Berwin Leighton Paisner (BLP) has become the latest major law firm in the UK to establish a formal target for female representation at partner level.

It follows Baker & McKenzie, Herbert Smith Freehills and Linklaters in committing to a 30 per cent target - BLP wants to reach this level by the end of 2018. In total, ten law firms have now set goals and it gives an indication of how seriously the issue of gender diversity is being taken.

The proposals was ratified by the board last week and its diversity and inclusivity group has been tasked with making sure they come to fruition.

Getting gender diversity right
Employment head Lisa Mayhew leads this group and she is confident that BLP is adopting the right strategy.

"We are passionate about ensuring BLP remains a fulfilling and progressive place to work and this target, and the measures that accompany it, will help create an environment which enables different people to be themselves," she stated. "This is important to our clients and it is important to us."

Speaking to the Lawyer, Ms Mayhew added there is plenty of research that shows businesses "perform better if you have a critical mass of women in the senior ranks". She added the main reason why the firm didn't release a target earlier was that it wanted to have high level and in-depth conversations about the issue and decide the best way forward.

As well as working on the talent pipeline and creating the situation whereby females find partnerships attractive, the law firm is also going to use headhunters to focus on females hires in certain sectors.
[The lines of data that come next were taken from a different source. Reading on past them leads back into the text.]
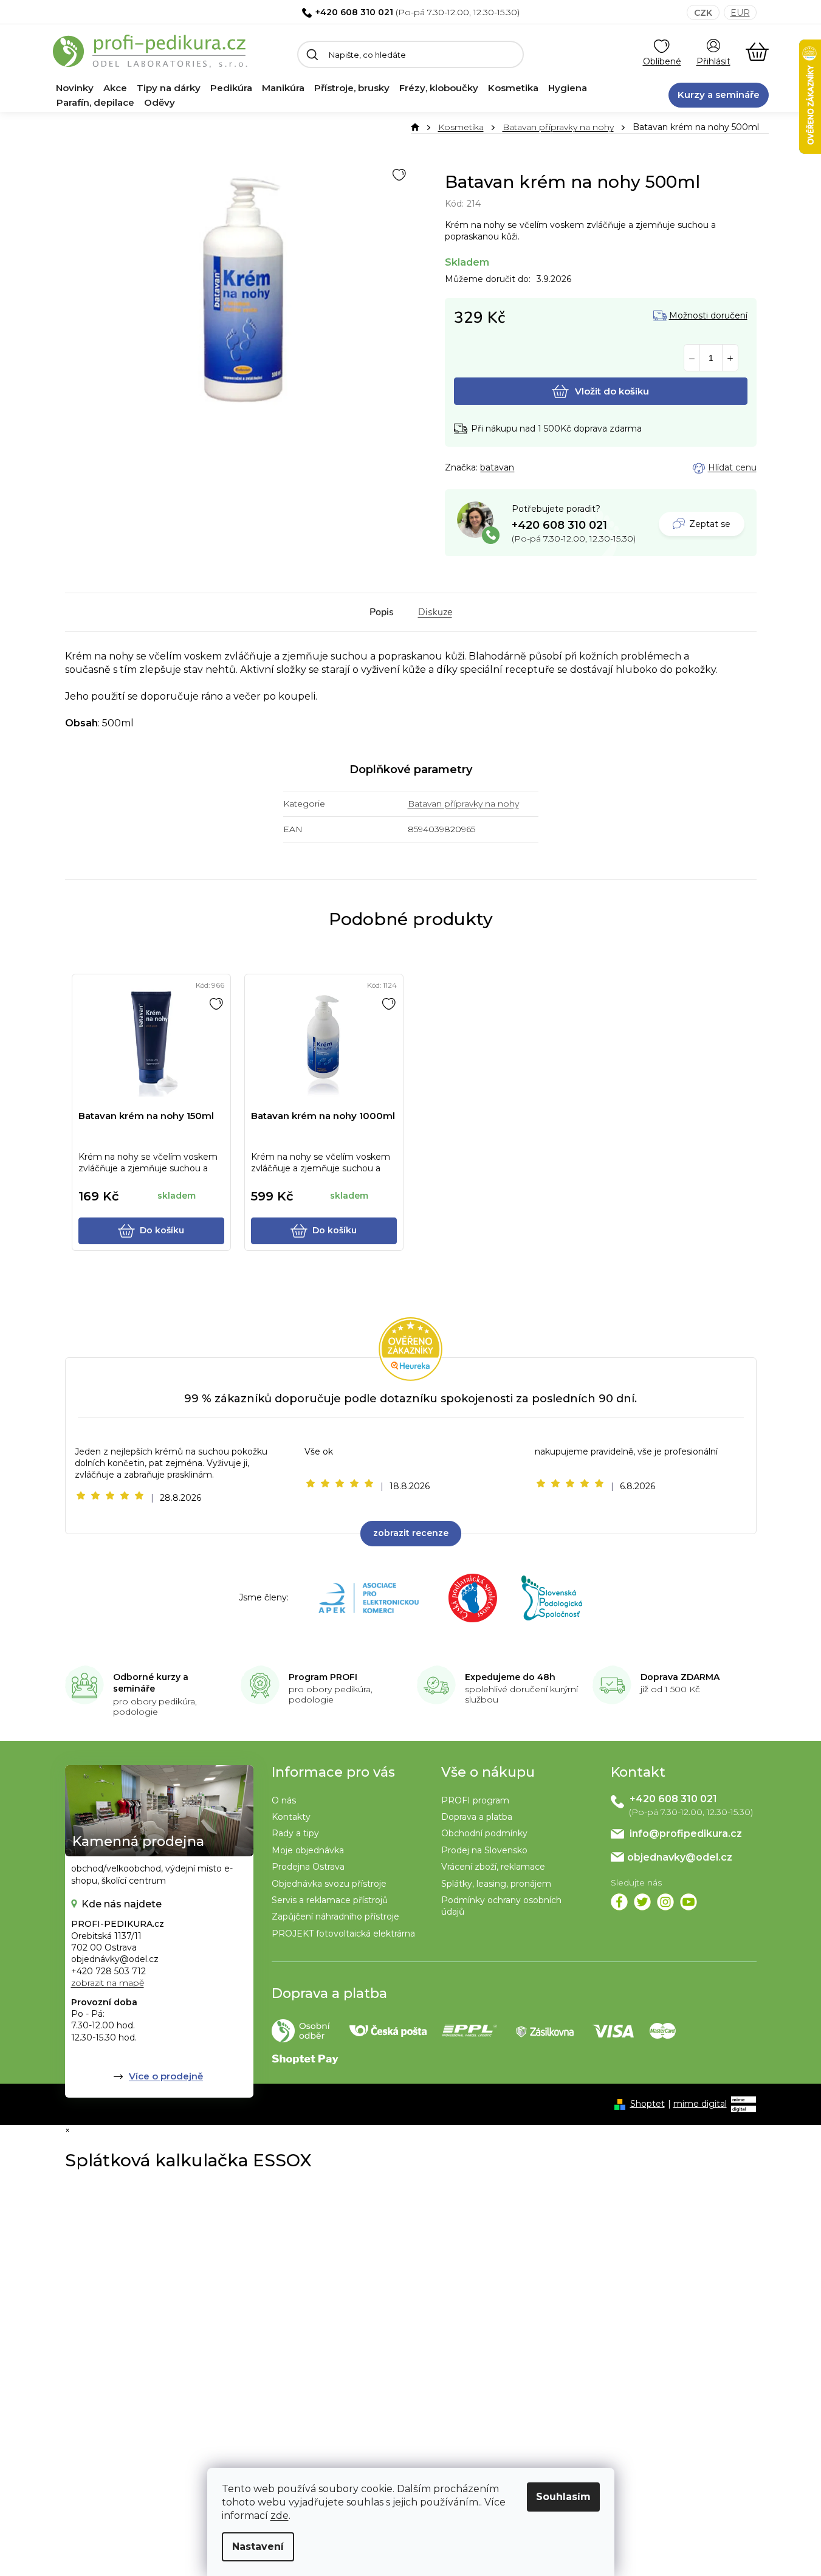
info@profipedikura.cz (686, 1833)
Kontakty (291, 1816)
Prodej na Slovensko (484, 1850)
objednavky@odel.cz (679, 1857)
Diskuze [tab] (435, 612)
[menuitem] (75, 88)
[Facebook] (619, 1901)
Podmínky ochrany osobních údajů (501, 1906)
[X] (642, 1901)
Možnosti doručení (708, 316)
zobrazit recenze (410, 1532)
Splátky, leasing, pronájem (496, 1883)
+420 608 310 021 (354, 12)
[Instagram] (665, 1901)
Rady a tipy (295, 1833)
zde (279, 2515)
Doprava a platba (476, 1816)
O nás (284, 1800)
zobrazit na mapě (107, 1982)
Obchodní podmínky (484, 1833)
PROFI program (475, 1800)
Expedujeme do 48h (510, 1677)
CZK (703, 12)
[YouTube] (688, 1901)
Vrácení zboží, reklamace (493, 1866)
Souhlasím (563, 2496)
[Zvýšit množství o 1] (730, 358)
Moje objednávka (308, 1850)
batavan (497, 467)
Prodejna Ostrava (308, 1866)
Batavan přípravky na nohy (463, 803)
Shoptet (647, 2103)
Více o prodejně (166, 2076)
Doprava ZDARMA (680, 1677)
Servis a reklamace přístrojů (330, 1900)
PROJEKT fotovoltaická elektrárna (343, 1933)
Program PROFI (323, 1677)
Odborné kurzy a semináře (150, 1683)
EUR (740, 12)
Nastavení (258, 2546)
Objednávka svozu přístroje (329, 1883)
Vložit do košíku (612, 391)
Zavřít (511, 468)
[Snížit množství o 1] (691, 358)
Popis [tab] (381, 612)
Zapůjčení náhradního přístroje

This is because it recognises that organic growth will not see the target hit on its own.

Facilitating senior promotions
The main issue at the moment is making sure enough women are given senior promotions. Analysis by the Law Gazette shows that 24 went of the last 80 partner promotions in the five leading law firms went to females. This is despite the fact that many of the leading law firms currently have an associate ratio that is more than 50 per cent female.

There is a need for different behaviours if organisations are going to hit these targets and this is why Ms Mayhew is hoping to make the most of mentoring and flexible working to encourage more senior promotions for women.

In a further effort to help empower female lawyers, five City associates have set up Women In Law London. The network is aimed at females of all pre-partnership levels in London and has been described as "a relaxed, vibrant and inspiring forum for women".

The five lawyers hope the network can help improve retention levels of female talent in the profession, in part by making sure everyone becomes engaged about the issues facing female leaders in law. It is the latest sign of progress being made over gender diversity.